I don't trust Microsoft, Google or Amazon one bit with their competing products. Those are gigantic companies that don't depend on those working well, and they could kill them overnight.

The problem though is this mindset that everything has to constantly grow. That's what makes me nervous as a customer. I don't see what could be so wrong with building a product that works well and maintaining that long term, being satisfied with having a customer base that allows the business to be self-sustainable. If that customer base grows, great. More money. Otherwise, as long as it doesn't shrink to the point where it becomes unsustainable, it should be just fine. But often I have a feeling that that kind of feeling is verboten for tech companies.


Purely from a product perspective I think Evernote still has one big advantage over competitors - it's web clipper and related browser plug-in works almost flawlessly.

I know there are other applications to save websites offline, but there aren't many that have the functionality built into your notes editor.

The ones that do offer one such Bear and Notion have a vast amount of stability, performance and content / layout preservation problems making their web clippers all but useless for anything other than a plain text site.

If anyone does have a recommendation of an Evernote alternative (preferably a native app for macOS and iOS) with an excellent web clipper - I'd be very interested to check it out.


Bear web clipper has worked great for me over the past year or so. It was definitely not great before that.

Does it preserve web page layout?

It badly malforms things like tables, lists, diagrams that contain multiple images etc... for me.

The Firefox plugin seems to frequently fail to communicate with bear.

It also can't seem to clip any website you're logged into, for say you have a private wiki you're logged into, you try clipping it and it ends up just clipping the authentication page.


> It will be a sad day when a $2B business can't survive and is forced to sell.

You're forgetting that Dropbox has a very generic product, that eventually any large company like Google or Apple needs to replicate (or already has replicated).


It doesn’t take thousands of engineers to build Dropbox. WhatsApp had 11 engineers.

Be scrappy, and don’t buy the expensive “your success is measured by your fundraising” trap.


Bottom line: Dropbox has 0 relevance for gen Z users, we all use Wetransfer for sharing, iCloud or Google Drive for storing

https://imgur.com/a/6gtowek

It peaked in 2012 when the millennials were in college, but it hasn't been cool for the past 5 years now. I never use dropbox ever again after they got rid of Carousel and Mailbox because I frankly don't trust them with my files


Google trends can be interesting, but it's important to keep in mind that people who have dropbox installed and are paying the subscription don't spend their time googling for dropbox.

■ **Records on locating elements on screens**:
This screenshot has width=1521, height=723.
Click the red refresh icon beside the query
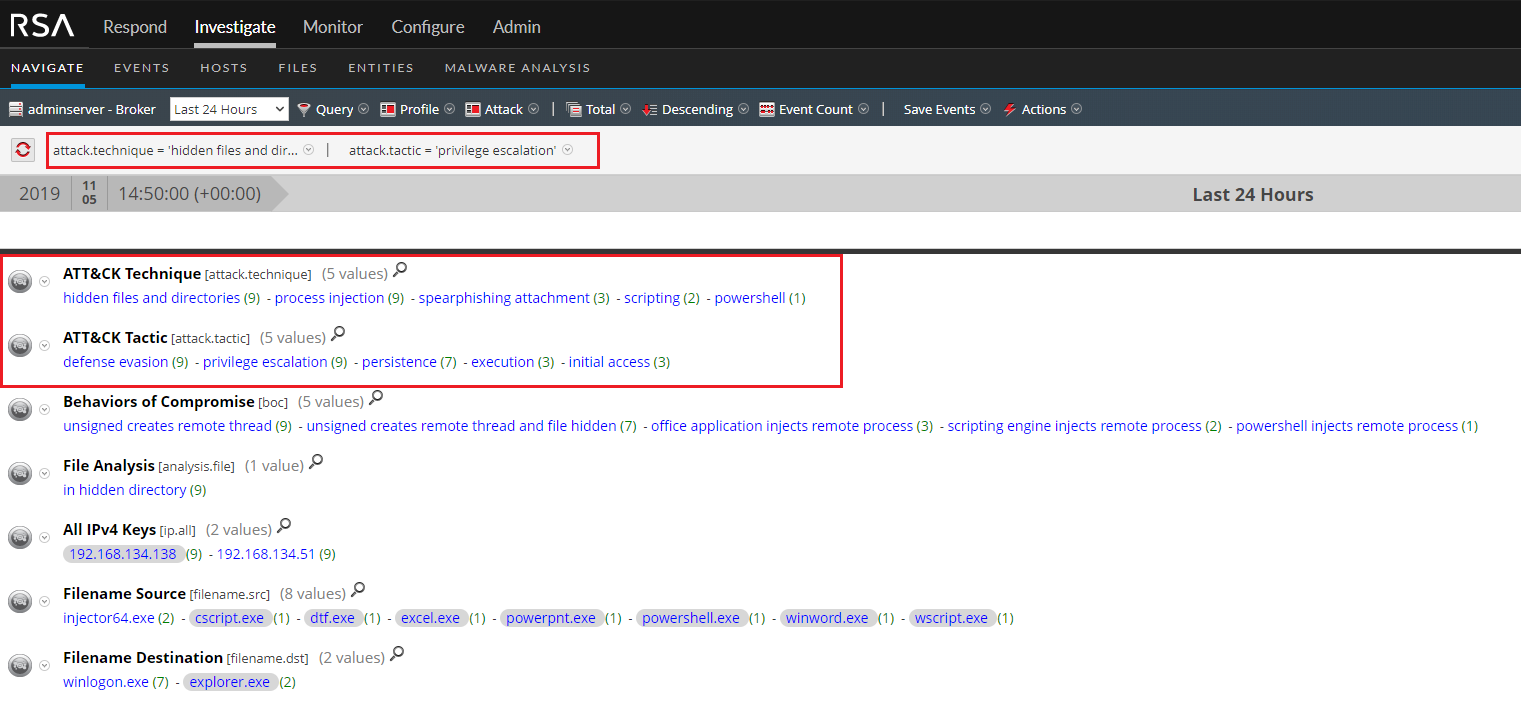pyautogui.click(x=22, y=150)
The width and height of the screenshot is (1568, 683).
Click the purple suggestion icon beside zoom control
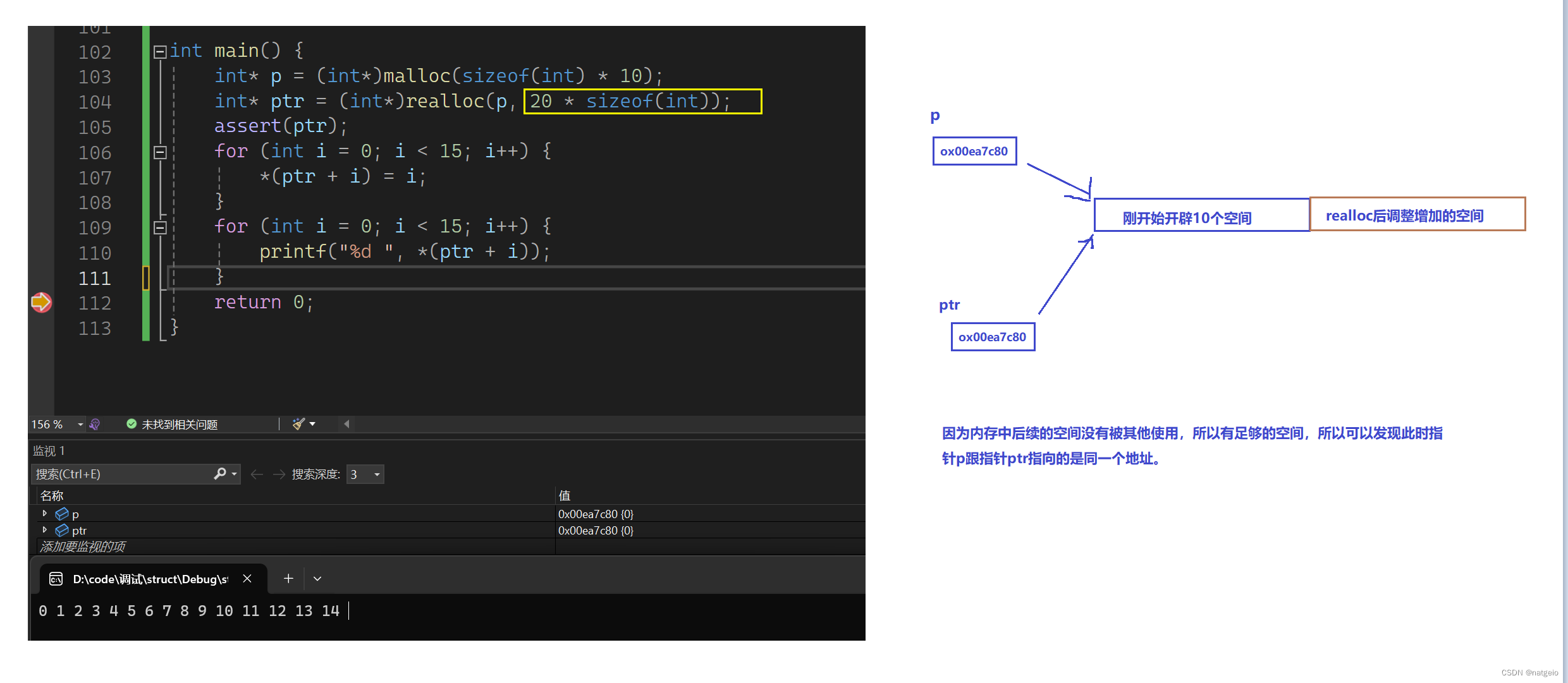point(95,424)
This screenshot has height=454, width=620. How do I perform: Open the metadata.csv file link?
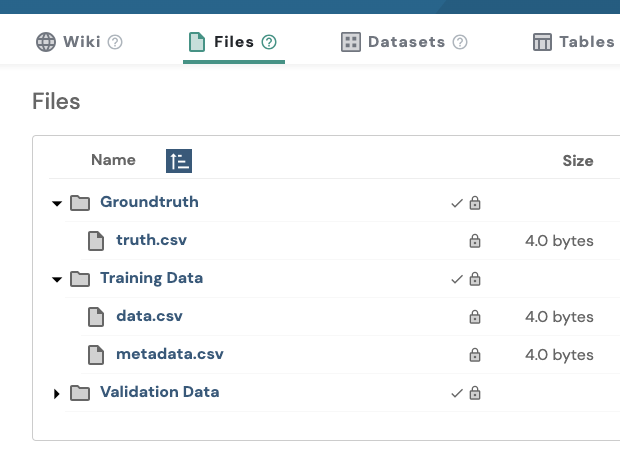170,354
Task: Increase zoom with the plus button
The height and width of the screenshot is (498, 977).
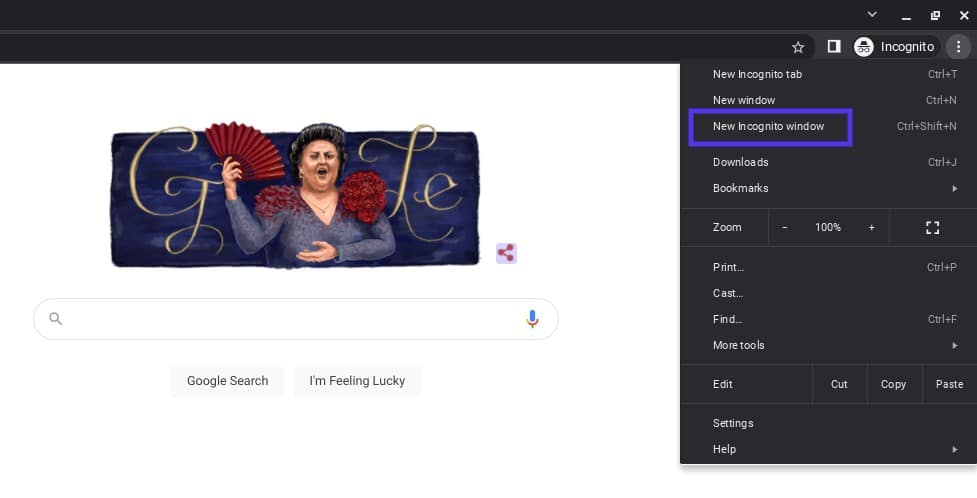Action: pos(871,228)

■ **Work to complete**:
A: In the Evernote and Dropbox discussion, how many engineers did WhatsApp have?
B: Please carry the Evernote and Dropbox discussion forward from its final comment.

■ **Exercise results**:
A: WhatsApp had 11 engineers.

B:
I get your overall point, but isn't Salesforce buying Slack? Just noting on the "it _will_ be a sad day" - perhaps it already is?

It’s crazy difficult to survive in a market where your competitor is Microsoft who gives their product which is almost your product away for free.

Microsoft is at the ‘good enough’ stage for most people with OneDrive already. Dropbox is going to have a really hard time competing.


Currently there are 93 Internet companies with more than 1 Billion dollar in revenue and that list growing every year.

https://en.wikipedia.org/wiki/List_of_largest_Internet_compa...


Thank you for the list.

Going quickly through the companies there:

   - Rackspace was sold to private equity and restructured and made public a second time.
   - LogMeIn was sold to private equity
   - Kaplan is part of bigger company
   - Ultimate software merged with Kronos
   - Shutterfly was acquired by private equity
   - Wirecard is a scam.
   - Grubhub is going to be acquired by a bigger competitor
   - Travelport, Expedia and Bookings are 3 very similar companies which bought all the smaller competitors.

Also note that these are internet companies and do no include myriad other software companies, including enterprise tech. So I am not sure if I agree with your concern on tech being reduced to 5-10 big companies.

man I love evernote. I dont want to use ios notes and deal with all the confusion icloud brings. I love using a service that is hyper focused on one thing and does it well.

> We need smaller innovative businesses to succeed too. It will be a sad day when a $2B business can't survive and is forced to sell.

That is normal under capitalism; There are some allowed advantages like vertical integration and economics of scale for dominant buisnesses and many recognized monopolistic practices (like bundling across markets, zero-rating your service trough mobile providers, and free-offerings to undercut competition, etc)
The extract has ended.